Regenwulp, Numenius phaeopus, 37 - 45 cm

Regenwulp | latijn
Regenwulp

Herkenning

Bruine steltvogel, veel zeldzamer dan de Wulp. Lijkt een verkleinde uitgave van de Wulp, maar de snavel is minder lang, hij is kleiner en de kop is gestreept. Ook de roep is verschillend, ze laten hem vaak in de vlucht horen. Heeft in de vlucht een witte wig op de stuit, vliegen meestal in linie of V-formatie.

Biotoop

Rotsige kusten, heidevelden, hoogvenen en toendra's.

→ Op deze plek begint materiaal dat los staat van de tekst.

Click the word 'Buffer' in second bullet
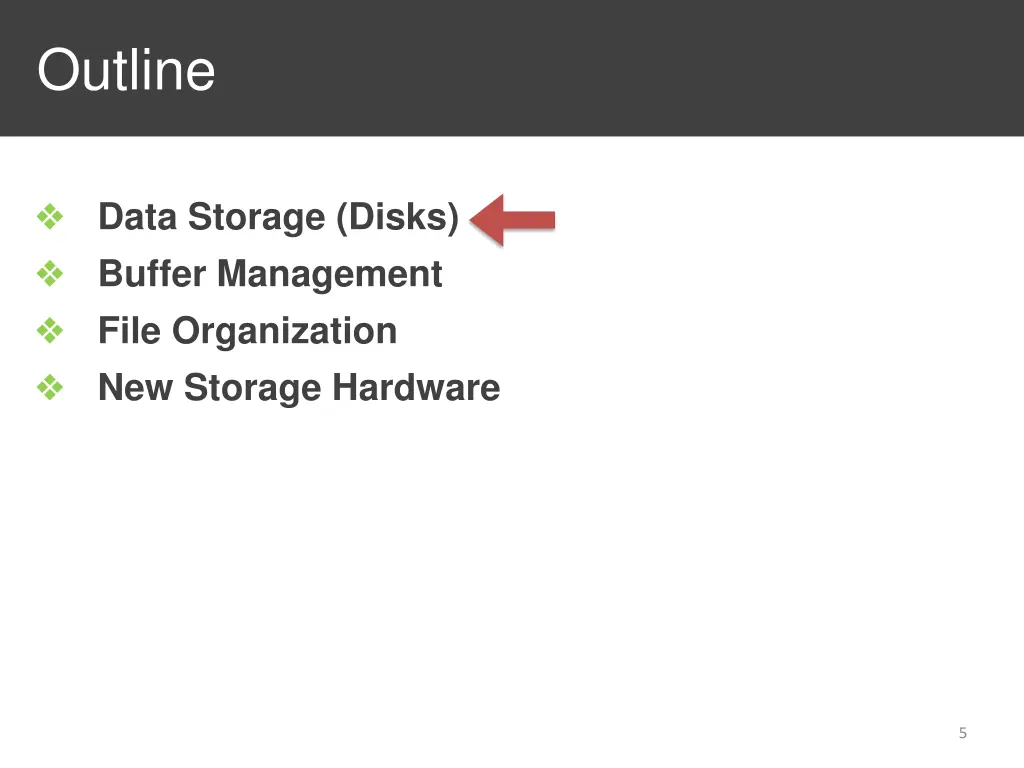The image size is (1024, 768). point(153,273)
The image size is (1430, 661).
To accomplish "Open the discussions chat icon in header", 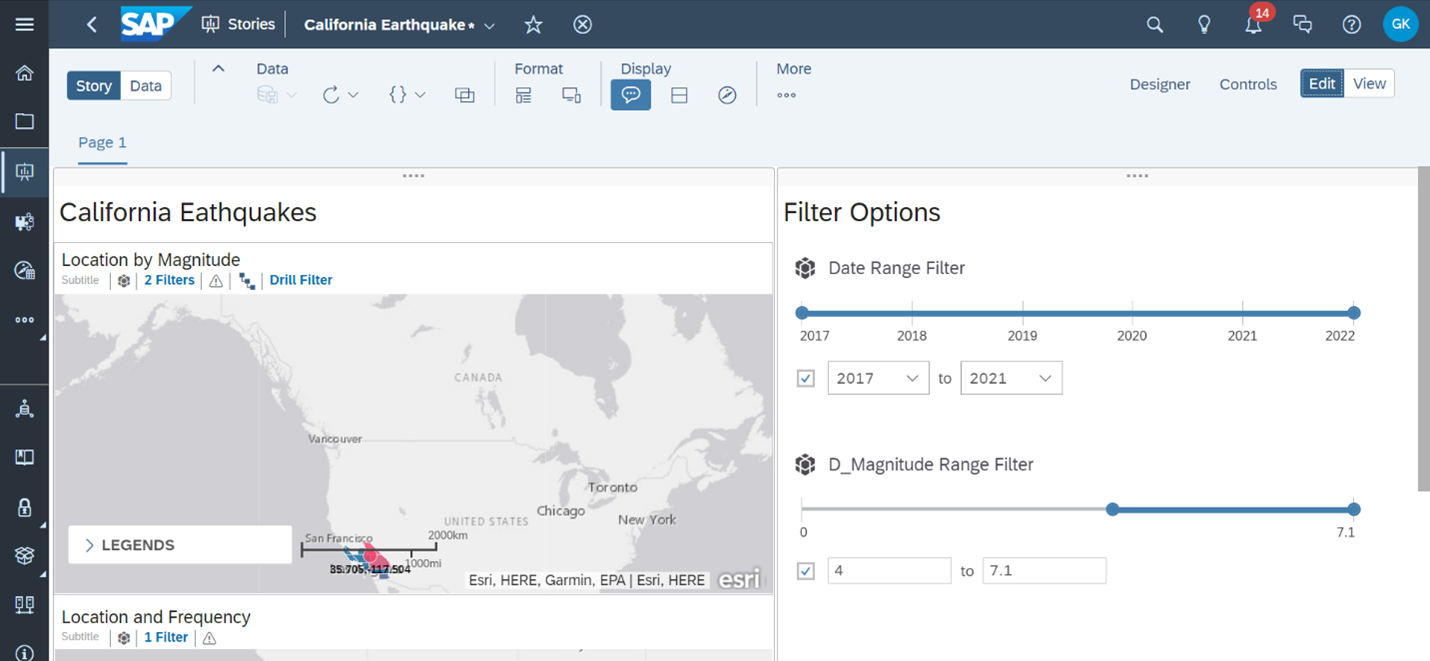I will (x=1302, y=25).
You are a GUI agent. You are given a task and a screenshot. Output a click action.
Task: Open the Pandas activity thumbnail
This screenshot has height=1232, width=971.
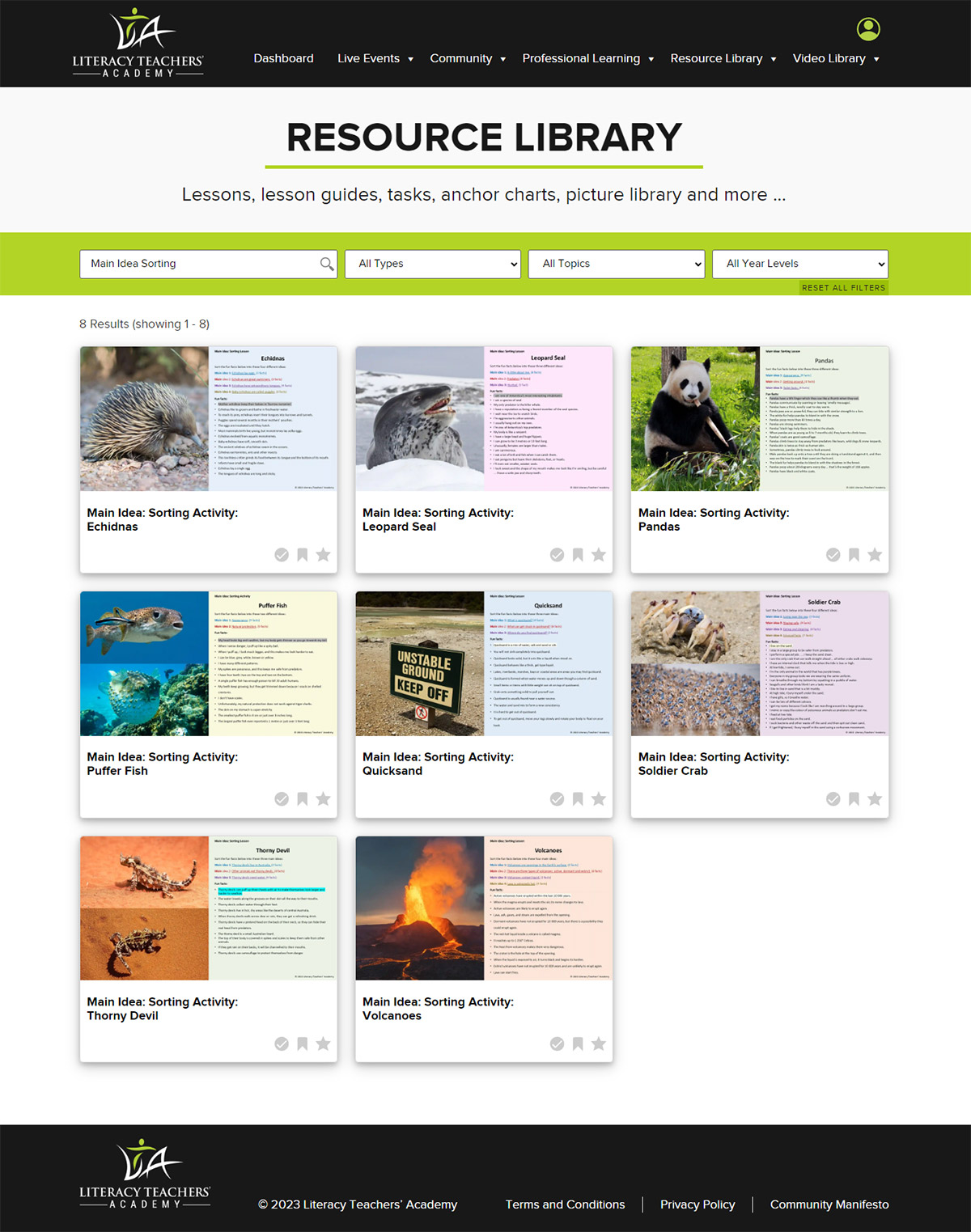757,419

Bij ons voornamelijk doortrekker, broedt in de landen ten noorden van ons (IJsland, Siberiƫ).

Voedsel

Schelpdieren, wormen en krabbetjes.

Broeden

Het nest is een ondiep, met planten bekleed kuiltje en ligt vaak op een verhoging. Er worden drie tot vier eieren gelegd en als de ene ouder broedt, houdt de ander de wacht. Bij onraad wordt een alarmkreet geslaakt. Beide ouders broeden, de broedtijd is vier weken. De kuikens zijn nestvlieders met erg grote poten onder het kleine donzige lijfje (uit verhouding), ze zijn zeer goed gecamoufleerd. Ze moeten al heel snel hun eigen voedsel zoeken en hebben de grote poten daarbij hard nodig. Na vier weken zijn de kuikens zelfstandig en vliegvlug.

Aantallen in Nederland

Broedt niet bij ons.

Aantallen in onze omgeving

Broedt niet bij ons. Overtrekkend wordt deze soort in het najaar wel waargenomen.